- YOUR ASSIGNMENT: Look through the material below. Return exactly the lines from the one with "Offene Immobilienfonds (139, 439)" through the one with "here (1054, 622)", both included.

***** ENTRIES SUPPLIED

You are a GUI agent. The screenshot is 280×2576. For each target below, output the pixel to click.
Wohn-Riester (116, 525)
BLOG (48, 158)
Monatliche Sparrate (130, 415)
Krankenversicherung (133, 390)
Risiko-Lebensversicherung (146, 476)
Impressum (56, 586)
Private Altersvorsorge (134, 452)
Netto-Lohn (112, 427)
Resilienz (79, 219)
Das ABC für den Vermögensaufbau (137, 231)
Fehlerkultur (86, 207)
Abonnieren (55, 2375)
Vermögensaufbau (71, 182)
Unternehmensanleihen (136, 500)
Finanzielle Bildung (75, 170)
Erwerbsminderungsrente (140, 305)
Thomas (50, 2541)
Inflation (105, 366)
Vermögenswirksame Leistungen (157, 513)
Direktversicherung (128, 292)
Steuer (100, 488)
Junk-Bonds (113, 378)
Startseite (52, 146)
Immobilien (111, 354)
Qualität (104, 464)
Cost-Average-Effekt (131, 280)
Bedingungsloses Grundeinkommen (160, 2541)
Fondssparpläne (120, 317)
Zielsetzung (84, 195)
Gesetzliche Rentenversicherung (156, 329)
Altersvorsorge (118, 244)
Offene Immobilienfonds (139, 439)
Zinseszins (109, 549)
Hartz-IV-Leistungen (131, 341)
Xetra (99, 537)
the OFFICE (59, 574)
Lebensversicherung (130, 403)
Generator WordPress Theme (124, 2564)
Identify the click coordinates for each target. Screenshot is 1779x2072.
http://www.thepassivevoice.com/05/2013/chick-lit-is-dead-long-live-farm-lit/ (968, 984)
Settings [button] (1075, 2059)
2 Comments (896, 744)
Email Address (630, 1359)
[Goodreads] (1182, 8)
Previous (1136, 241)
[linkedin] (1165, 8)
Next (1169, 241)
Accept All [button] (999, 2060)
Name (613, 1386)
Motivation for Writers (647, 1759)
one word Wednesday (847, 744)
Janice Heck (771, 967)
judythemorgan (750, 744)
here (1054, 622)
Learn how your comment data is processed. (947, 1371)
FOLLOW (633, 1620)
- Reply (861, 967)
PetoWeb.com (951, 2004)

**********

- ANSWER SECTION:
Offene Immobilienfonds (139, 439)
Zinseszins (109, 549)
Hartz-IV-Leistungen (131, 341)
Xetra (99, 537)
the OFFICE (59, 574)
Lebensversicherung (130, 403)
Generator WordPress Theme (124, 2564)
Identify the click coordinates for each target. Screenshot is 1779x2072.
http://www.thepassivevoice.com/05/2013/chick-lit-is-dead-long-live-farm-lit/ (968, 984)
Settings [button] (1075, 2059)
2 Comments (896, 744)
Email Address (630, 1359)
[Goodreads] (1182, 8)
Previous (1136, 241)
[linkedin] (1165, 8)
Next (1169, 241)
Accept All [button] (999, 2060)
Name (613, 1386)
Motivation for Writers (647, 1759)
one word Wednesday (847, 744)
Janice Heck (771, 967)
judythemorgan (750, 744)
here (1054, 622)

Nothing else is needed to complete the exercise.